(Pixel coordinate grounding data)
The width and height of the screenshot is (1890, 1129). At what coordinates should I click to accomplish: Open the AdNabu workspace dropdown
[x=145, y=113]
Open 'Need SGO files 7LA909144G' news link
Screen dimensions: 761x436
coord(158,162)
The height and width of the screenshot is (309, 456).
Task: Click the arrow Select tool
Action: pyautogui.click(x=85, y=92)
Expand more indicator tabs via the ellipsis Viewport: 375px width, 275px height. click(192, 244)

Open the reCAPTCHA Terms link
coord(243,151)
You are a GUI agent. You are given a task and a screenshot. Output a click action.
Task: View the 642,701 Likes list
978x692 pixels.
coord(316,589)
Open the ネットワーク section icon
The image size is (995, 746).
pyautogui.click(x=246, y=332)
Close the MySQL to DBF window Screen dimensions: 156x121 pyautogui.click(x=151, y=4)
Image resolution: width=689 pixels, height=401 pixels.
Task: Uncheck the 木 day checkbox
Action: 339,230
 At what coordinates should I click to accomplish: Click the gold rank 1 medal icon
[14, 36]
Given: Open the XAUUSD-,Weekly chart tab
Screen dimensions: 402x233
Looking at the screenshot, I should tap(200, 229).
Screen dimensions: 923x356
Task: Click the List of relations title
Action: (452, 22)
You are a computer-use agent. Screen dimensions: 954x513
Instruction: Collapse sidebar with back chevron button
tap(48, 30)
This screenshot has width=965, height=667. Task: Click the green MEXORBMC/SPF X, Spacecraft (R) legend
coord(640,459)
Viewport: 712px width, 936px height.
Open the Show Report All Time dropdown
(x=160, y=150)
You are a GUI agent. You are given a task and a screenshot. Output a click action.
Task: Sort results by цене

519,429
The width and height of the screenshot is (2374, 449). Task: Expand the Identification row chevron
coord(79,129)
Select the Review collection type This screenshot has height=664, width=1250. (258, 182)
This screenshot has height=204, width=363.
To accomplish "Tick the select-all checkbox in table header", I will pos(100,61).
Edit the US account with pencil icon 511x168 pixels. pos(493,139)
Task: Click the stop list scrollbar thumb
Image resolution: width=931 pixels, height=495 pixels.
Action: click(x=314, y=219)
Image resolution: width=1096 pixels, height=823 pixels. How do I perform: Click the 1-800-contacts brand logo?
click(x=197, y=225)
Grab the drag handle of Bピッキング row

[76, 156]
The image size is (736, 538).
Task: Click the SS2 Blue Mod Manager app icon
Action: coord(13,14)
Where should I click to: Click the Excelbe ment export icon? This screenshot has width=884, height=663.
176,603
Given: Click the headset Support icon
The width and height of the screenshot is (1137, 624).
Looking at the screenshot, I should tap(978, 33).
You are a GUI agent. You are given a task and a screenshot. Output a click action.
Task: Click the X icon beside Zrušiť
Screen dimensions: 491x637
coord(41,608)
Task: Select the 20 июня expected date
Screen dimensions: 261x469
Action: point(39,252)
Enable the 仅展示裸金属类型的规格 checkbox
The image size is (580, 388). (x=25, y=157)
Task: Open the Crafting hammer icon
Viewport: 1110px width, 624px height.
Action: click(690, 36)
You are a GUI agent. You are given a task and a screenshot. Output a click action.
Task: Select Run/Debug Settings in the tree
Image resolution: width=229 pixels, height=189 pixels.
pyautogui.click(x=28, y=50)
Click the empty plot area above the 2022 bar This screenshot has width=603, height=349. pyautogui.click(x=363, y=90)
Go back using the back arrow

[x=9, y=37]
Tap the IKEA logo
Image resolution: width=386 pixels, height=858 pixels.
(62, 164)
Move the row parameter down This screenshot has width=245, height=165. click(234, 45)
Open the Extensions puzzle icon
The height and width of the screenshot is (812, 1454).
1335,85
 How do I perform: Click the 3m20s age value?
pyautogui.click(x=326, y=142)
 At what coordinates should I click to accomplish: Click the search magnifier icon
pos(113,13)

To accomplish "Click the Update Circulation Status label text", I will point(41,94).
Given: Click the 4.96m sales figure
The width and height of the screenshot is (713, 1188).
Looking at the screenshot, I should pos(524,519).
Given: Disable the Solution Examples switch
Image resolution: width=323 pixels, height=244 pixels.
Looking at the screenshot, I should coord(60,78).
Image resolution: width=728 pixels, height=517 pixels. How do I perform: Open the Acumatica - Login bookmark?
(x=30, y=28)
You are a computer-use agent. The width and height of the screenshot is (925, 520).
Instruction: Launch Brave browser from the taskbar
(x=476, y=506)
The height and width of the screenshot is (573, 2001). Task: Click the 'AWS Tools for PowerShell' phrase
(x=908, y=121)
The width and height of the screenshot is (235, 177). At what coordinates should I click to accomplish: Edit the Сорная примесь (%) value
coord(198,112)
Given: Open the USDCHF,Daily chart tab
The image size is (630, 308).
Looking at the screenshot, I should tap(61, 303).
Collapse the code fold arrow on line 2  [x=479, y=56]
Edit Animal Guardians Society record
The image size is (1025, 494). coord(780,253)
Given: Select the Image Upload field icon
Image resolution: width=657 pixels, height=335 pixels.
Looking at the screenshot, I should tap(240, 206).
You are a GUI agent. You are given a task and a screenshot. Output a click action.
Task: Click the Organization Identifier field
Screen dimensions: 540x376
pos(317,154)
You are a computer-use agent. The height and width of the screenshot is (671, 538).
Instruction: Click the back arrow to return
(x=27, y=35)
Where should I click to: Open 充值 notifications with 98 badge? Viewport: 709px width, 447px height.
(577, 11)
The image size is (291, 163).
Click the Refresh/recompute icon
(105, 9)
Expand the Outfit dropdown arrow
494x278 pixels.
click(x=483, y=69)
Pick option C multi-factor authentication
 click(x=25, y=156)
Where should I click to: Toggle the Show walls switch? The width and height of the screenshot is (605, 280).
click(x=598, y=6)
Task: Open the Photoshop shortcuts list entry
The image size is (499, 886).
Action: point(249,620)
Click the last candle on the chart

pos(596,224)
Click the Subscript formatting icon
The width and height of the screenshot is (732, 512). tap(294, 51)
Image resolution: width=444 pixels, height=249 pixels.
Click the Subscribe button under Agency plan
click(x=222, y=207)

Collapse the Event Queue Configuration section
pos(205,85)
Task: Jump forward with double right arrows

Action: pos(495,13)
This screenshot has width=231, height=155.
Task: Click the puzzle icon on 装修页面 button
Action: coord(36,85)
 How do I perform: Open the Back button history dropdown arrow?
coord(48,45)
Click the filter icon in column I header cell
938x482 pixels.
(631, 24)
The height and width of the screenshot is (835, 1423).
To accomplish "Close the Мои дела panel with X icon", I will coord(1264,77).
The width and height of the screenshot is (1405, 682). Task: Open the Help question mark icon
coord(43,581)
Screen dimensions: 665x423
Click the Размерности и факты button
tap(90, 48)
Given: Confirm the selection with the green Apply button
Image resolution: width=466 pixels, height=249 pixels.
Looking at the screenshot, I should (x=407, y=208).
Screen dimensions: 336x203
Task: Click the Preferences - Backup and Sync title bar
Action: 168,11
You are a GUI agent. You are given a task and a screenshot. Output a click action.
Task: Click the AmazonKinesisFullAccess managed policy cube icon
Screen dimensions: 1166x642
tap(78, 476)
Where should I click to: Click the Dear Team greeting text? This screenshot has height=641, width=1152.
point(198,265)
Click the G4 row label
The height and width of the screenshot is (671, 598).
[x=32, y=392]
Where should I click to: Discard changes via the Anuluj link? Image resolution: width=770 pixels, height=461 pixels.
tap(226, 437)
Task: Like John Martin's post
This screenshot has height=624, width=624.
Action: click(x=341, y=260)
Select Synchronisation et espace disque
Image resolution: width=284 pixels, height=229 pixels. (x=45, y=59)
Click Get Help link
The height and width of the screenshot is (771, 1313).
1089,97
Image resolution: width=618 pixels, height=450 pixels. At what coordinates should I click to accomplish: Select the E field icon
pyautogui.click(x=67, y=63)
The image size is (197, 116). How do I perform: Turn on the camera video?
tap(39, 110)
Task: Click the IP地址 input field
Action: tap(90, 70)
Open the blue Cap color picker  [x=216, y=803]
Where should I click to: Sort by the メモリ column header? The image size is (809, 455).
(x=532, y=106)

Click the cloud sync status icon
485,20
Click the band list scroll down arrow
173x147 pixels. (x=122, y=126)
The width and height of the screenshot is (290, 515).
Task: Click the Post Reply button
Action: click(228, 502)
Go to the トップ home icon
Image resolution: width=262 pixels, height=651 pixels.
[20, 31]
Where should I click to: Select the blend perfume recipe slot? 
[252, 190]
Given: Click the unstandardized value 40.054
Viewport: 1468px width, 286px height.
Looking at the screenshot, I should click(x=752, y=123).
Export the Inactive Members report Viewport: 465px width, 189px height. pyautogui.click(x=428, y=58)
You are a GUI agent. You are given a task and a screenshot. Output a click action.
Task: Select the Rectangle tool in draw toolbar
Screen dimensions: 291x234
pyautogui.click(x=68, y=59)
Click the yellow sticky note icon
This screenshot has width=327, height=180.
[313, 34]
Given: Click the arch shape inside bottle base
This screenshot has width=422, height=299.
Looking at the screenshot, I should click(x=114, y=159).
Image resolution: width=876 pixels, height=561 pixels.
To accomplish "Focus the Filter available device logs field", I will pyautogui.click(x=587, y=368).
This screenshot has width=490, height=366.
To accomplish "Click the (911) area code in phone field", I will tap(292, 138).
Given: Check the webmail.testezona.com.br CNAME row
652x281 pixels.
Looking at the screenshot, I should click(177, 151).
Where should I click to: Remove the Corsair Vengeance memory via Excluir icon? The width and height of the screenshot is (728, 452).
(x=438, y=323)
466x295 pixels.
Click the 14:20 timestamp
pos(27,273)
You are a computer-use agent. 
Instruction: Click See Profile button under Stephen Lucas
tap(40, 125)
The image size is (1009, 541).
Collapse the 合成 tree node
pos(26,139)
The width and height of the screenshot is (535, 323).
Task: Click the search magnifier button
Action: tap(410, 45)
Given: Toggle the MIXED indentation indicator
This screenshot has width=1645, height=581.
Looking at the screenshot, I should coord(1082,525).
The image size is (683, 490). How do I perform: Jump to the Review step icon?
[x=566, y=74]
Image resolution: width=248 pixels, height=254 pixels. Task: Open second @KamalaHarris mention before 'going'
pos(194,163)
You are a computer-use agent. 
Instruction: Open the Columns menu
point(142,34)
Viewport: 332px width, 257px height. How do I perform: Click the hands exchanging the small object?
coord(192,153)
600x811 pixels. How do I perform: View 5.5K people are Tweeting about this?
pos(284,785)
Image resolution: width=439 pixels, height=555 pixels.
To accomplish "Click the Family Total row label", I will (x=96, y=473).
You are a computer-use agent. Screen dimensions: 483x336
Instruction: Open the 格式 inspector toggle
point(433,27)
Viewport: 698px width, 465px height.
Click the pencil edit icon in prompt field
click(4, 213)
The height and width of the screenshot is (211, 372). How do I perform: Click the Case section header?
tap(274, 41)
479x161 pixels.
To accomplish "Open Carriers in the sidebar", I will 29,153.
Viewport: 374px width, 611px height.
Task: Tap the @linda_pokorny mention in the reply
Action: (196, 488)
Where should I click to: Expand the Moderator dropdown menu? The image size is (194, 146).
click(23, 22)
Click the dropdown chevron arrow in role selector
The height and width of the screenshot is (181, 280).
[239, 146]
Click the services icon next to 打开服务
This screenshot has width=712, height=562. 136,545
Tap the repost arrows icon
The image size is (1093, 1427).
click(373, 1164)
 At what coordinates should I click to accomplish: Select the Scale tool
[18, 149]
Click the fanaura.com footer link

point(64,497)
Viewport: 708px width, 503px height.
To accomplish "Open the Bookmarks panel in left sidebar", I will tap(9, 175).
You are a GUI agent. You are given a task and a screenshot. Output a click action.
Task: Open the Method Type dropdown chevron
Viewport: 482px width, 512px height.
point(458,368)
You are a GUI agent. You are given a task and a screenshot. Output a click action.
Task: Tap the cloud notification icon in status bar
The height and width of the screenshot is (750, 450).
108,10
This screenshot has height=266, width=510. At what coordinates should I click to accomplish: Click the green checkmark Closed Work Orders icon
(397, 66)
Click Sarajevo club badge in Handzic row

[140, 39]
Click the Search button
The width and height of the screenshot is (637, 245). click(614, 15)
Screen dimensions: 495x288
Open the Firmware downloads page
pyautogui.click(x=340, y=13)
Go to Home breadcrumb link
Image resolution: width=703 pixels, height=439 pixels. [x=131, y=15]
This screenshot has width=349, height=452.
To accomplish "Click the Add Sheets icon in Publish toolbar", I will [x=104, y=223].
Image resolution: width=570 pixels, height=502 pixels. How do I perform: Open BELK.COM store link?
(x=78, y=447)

- [Task brief]
Look through the entries above, and wherever a line holds the word "label", copy it.

- [Answer for this exercise]
To accomplish "Click the Update Circulation Status label text", I will point(41,94).
Click the G4 row label
To accomplish "Click the Family Total row label", I will (x=96, y=473).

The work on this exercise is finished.